- **Directions**
Run through the records and show each line that includes the string "scrollbar".

Stored items:

►

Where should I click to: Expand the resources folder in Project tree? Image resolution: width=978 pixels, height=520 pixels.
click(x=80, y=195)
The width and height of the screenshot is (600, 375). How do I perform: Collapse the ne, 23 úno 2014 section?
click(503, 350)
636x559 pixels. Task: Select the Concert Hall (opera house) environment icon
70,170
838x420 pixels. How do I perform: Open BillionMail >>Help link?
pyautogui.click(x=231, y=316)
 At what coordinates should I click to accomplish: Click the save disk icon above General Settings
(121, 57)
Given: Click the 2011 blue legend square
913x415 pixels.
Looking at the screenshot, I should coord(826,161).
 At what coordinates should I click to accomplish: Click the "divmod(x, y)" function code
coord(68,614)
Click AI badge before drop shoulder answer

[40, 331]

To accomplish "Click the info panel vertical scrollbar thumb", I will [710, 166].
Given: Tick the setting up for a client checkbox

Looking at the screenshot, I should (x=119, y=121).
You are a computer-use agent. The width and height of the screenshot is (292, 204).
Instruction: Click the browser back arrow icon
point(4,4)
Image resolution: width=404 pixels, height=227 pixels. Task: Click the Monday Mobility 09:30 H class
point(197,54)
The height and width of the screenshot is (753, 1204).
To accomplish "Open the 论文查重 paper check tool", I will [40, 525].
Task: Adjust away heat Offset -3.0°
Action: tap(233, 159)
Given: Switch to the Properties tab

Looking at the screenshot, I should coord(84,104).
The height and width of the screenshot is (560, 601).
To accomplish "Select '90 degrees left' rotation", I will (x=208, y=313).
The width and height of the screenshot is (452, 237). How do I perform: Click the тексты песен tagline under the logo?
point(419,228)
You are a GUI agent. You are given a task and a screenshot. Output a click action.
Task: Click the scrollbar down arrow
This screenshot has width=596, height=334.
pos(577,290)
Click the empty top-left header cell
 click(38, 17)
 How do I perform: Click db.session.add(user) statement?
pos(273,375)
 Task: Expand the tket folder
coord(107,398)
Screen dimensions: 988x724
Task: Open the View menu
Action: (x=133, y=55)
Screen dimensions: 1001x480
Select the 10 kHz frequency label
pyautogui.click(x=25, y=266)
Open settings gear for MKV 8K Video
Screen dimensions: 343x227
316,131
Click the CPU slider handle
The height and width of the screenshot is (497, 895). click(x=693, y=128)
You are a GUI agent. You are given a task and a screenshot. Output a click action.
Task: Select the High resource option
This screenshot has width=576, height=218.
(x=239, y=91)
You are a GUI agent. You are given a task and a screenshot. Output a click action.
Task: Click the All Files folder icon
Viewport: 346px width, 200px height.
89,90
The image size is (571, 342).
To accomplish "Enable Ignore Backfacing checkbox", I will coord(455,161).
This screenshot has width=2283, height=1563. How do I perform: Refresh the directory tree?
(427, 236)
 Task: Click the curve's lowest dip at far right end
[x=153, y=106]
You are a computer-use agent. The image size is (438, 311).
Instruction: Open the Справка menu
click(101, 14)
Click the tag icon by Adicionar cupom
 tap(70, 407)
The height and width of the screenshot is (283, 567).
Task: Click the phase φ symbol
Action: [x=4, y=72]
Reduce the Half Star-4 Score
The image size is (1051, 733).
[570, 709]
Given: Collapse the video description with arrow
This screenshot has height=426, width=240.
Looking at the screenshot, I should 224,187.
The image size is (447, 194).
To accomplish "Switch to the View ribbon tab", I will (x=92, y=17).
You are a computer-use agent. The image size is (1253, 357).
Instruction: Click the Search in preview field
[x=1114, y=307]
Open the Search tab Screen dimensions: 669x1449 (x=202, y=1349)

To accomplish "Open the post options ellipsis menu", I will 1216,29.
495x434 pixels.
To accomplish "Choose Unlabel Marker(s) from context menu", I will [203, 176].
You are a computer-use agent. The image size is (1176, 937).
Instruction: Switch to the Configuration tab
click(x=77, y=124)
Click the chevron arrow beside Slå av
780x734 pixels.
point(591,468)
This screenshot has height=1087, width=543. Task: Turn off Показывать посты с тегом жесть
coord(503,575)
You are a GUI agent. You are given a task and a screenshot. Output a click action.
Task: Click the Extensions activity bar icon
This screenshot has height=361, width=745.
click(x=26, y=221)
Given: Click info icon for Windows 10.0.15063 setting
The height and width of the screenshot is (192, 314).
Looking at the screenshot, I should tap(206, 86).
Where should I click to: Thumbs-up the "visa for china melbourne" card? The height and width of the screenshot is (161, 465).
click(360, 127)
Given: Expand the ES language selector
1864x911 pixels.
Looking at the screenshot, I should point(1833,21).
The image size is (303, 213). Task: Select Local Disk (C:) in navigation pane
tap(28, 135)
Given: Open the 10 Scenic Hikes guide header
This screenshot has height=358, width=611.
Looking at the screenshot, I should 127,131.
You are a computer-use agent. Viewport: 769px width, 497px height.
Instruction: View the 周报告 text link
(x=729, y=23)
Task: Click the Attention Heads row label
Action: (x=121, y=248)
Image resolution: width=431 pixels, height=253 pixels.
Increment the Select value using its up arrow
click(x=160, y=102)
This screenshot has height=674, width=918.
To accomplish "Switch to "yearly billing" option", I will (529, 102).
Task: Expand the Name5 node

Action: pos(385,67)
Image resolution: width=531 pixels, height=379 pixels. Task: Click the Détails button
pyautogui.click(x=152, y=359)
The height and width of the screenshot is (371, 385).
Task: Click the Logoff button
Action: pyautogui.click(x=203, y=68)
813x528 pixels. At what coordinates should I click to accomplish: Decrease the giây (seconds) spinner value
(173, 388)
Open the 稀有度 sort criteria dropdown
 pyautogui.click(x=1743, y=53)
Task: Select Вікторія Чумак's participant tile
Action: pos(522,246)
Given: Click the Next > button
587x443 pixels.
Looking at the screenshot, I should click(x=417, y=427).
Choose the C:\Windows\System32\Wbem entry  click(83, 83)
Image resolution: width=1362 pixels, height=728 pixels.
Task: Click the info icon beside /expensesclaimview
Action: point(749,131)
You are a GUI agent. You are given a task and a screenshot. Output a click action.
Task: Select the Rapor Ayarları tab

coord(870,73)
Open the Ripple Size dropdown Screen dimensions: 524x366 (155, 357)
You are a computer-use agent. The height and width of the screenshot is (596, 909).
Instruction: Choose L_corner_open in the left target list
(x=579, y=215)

◄

- **Result**
To accomplish "Click the info panel vertical scrollbar thumb", I will [710, 166].
Task: Click the scrollbar down arrow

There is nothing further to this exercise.